WORK INSTRUCTIONS:
Pictures should not appear in the copy; the records themselves must be written out exactly.

[Stored records]
□ □ □ □ □ □ □

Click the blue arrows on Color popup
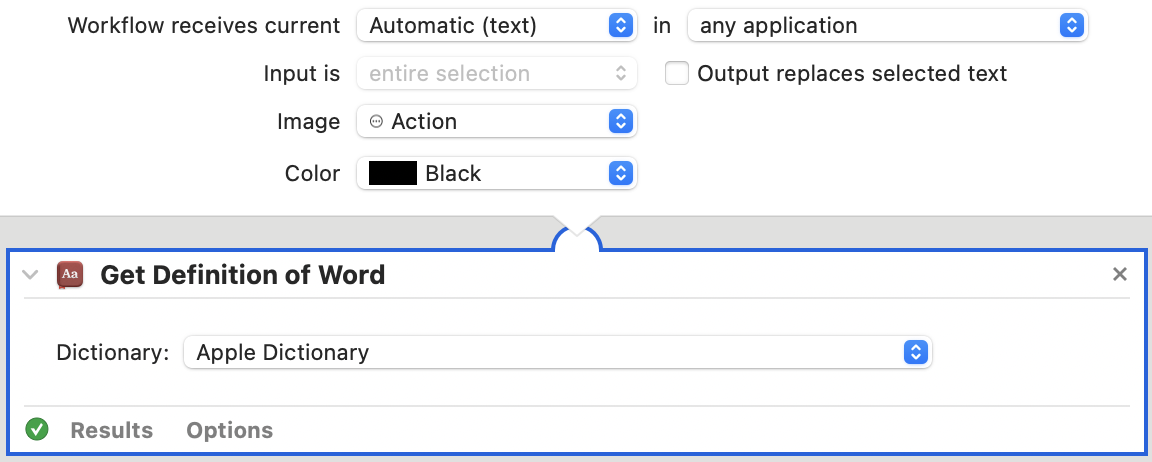[621, 173]
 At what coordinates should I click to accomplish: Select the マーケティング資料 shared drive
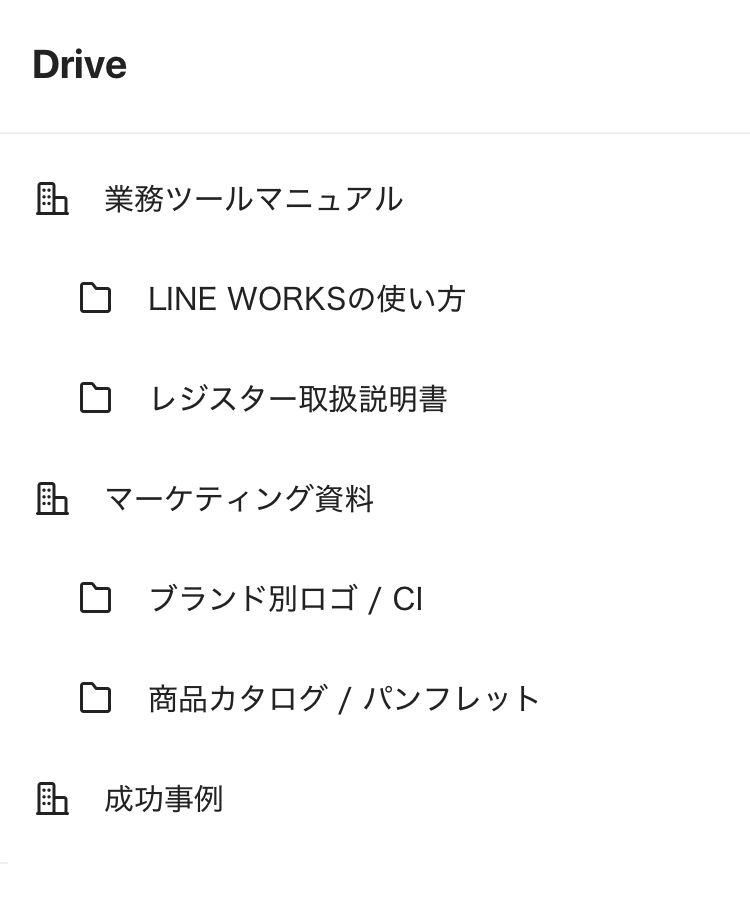tap(239, 499)
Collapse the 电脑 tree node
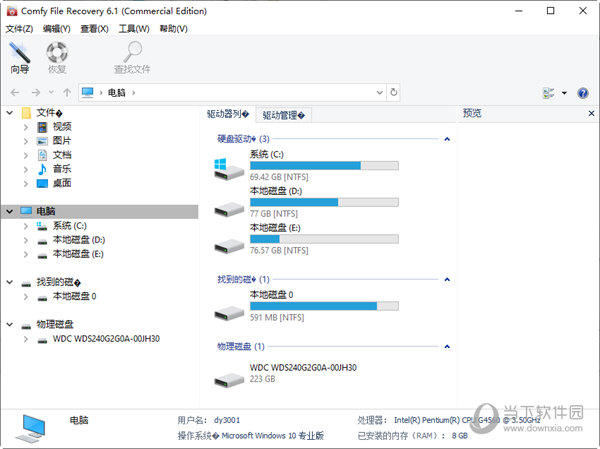The width and height of the screenshot is (600, 449). tap(9, 212)
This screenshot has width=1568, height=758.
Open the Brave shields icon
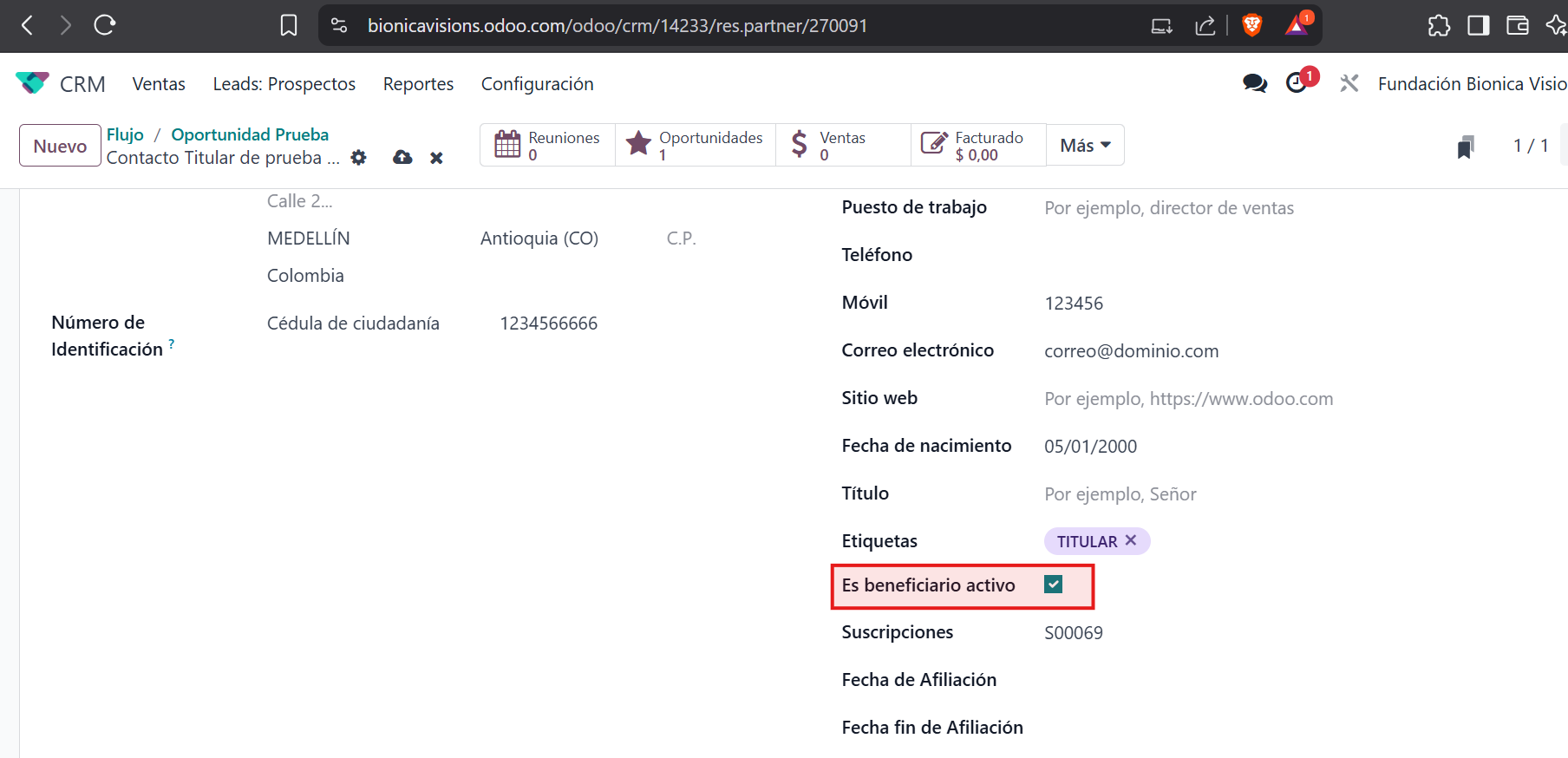coord(1251,25)
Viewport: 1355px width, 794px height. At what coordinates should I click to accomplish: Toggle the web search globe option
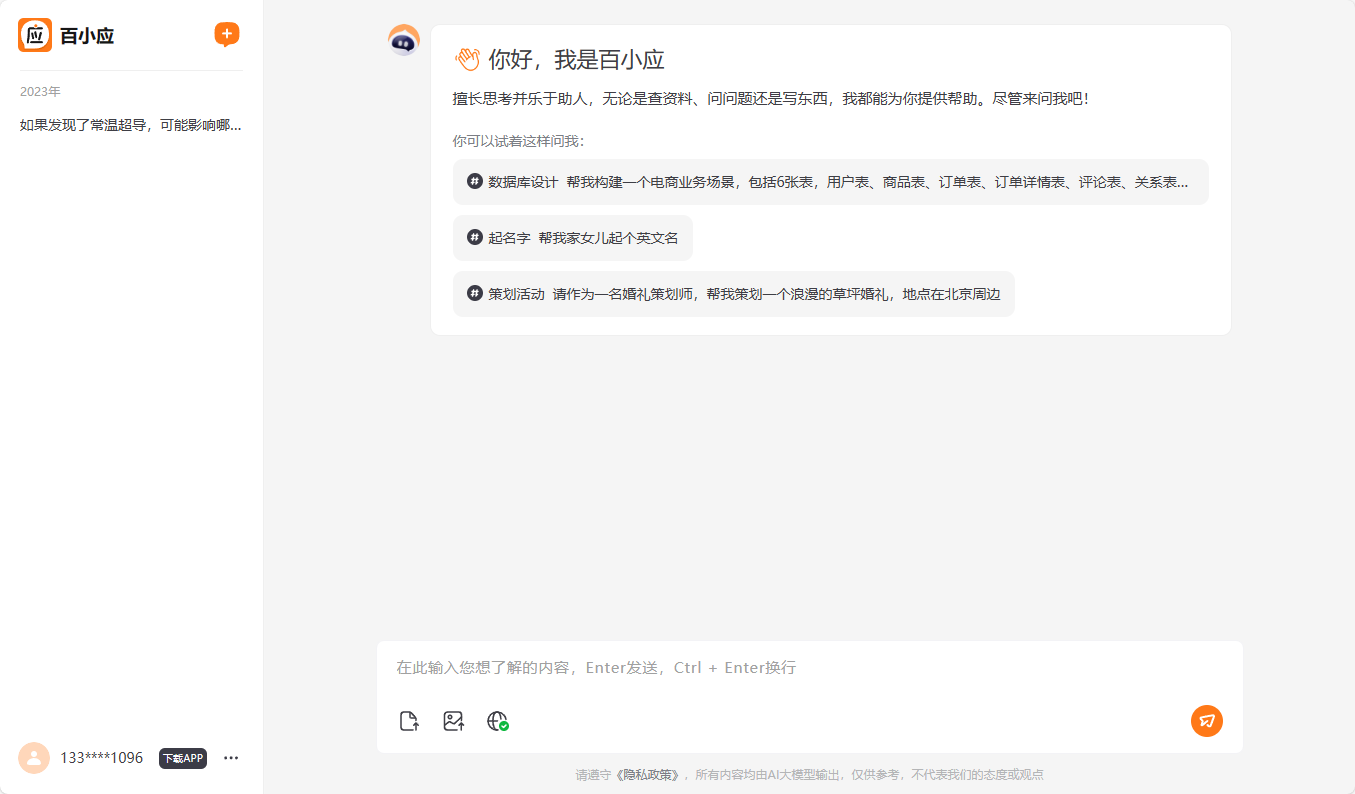coord(496,720)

□ □ □ □ □ □ □

ANSWER BOX:
Click the blue arrows on Color popup
[621, 173]
 At what coordinates should I click to accomplish: Select the マーケティング資料 shared drive
tap(239, 499)
Collapse the 电脑 tree node
The width and height of the screenshot is (600, 449). tap(9, 212)
This screenshot has width=1568, height=758.
Open the Brave shields icon
coord(1251,25)
Viewport: 1355px width, 794px height. At what coordinates should I click to accomplish: Toggle the web search globe option
coord(496,720)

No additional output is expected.